Après des années de réflexion, l’Entraide pour hommes Vallée-du-Richelieu a mis en place, l’été dernier, un service d’aide destiné aux hommes qui subissent de la violence conjugale. Ce n’est pas un luxe, selon Geneviève Landry, qui a été intervenante avant de devenir directrice générale de cet organisme qui a pignon sur rue à Saint-Hyacinthe, Belœil et Longueuil. « Je me rends compte depuis longtemps qu’il y a des hommes victimes de violence conjugale », dit-elle.

Geneviève Landry relate l’histoire d’un homme qu’elle choisit d’appeler Steven. Il a été dirigé vers l’organisme parce que sa compagne a porté plainte pour violence conjugale. Après quelques séances, il a amorcé une rencontre en déboutonnant sa chemise devant son intervenante médusée : son torse comporte de nombreuses griffures.

« Steven m’a expliqué que ça faisait huit ans que sa blonde lui lançait des assiettes, le griffait et le mordait au visage. Il m’a dit : “Je m’assois et j’attends que ça passe.” »

— Geneviève Landry, directrice de l’Entraide pour hommes Vallée-du-Richelieu

Cet homme est beaucoup plus corpulent que sa compagne. Il encaisse. Une fois, il a répliqué. Sa compagne a porté plainte immédiatement. Geneviève Landry ne cherche pas à excuser le geste fait par Steven, simplement à montrer qu’il était aussi une victime dans cette dynamique infernale.

1 CAS SUR 5

Il ne fait aucun doute que les femmes demeurent les principales victimes de violence conjugale. Or, dans 18 à 20 % des cas, la victime est un homme. Dénigrement, menaces, humiliation, ceux-ci vivent de la violence psychologique, mais aussi physique. Yves C. Nantel, du Service d’aide aux conjoints, parle de tasses d’eau bouillante lancées au visage, de coups de pied, d’agressions avec un ciseau ou un couteau.

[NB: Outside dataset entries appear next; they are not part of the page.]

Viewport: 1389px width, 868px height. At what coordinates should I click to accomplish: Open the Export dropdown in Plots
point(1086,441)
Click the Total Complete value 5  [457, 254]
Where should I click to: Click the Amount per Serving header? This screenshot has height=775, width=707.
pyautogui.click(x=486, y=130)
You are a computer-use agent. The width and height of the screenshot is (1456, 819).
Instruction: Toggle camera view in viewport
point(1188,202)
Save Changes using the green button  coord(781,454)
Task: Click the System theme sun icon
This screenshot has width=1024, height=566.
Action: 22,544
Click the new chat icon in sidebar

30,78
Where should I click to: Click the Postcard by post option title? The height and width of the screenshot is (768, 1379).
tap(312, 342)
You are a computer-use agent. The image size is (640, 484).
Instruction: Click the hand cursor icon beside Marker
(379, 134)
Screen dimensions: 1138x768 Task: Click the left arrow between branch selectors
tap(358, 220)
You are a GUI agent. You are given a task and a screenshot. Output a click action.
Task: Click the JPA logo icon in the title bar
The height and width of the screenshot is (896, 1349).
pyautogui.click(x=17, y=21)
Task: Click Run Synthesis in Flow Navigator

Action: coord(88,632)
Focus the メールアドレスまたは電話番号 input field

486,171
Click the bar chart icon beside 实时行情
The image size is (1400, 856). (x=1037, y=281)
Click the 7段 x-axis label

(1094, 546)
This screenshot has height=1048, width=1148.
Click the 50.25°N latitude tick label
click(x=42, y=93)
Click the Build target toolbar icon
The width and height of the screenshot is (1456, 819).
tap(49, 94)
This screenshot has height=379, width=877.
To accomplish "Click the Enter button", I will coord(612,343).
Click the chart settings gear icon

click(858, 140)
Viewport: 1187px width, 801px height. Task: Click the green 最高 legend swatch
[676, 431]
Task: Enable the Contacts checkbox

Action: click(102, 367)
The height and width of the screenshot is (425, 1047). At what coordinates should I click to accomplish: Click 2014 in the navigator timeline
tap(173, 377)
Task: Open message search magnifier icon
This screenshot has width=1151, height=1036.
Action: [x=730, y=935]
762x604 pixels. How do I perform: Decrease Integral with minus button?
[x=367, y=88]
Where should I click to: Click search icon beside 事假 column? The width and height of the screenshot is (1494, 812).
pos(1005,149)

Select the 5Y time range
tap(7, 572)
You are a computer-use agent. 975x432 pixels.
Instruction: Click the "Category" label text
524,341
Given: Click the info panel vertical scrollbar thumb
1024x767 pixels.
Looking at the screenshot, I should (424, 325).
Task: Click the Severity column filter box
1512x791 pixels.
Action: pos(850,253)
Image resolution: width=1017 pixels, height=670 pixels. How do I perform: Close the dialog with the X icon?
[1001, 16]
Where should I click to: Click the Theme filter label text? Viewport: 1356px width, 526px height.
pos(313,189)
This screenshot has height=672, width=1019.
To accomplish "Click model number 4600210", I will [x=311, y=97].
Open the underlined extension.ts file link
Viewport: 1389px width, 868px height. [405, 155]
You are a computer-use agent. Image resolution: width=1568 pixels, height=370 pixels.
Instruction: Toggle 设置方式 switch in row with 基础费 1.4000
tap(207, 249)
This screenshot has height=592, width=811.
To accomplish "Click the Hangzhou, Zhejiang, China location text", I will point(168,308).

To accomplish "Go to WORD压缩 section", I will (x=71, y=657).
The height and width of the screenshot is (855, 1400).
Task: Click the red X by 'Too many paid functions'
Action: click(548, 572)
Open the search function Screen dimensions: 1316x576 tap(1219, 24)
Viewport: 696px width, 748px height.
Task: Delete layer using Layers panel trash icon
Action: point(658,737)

Au Service d’aide aux conjoints, 10 % de la clientèle – exclusivement masculine – a vécu de la violence physique. Paul*, la soixantaine, a vécu pendant une dizaine d’années avec un coloc avec lequel il avait des relations sexuelles occasionnelles. « On était comme un vieux couple », dit l’homme, qui a subi une intervention chirurgicale au cœur à l’hiver 2015.

Un vieux couple dysfonctionnel : il décrit son ancien colocataire et amant comme une personne manipulatrice, profiteuse et violente. « Avant l’opération, j’étais capable de le remettre à sa place », assure Paul. Affaibli par ses problèmes de santé, il a fini par appeler les policiers, qui lui auraient fait réaliser que son amant était dangereux pour lui. Il l’a fait expulser. En décembre, il recevait encore des appels de menaces de cet homme.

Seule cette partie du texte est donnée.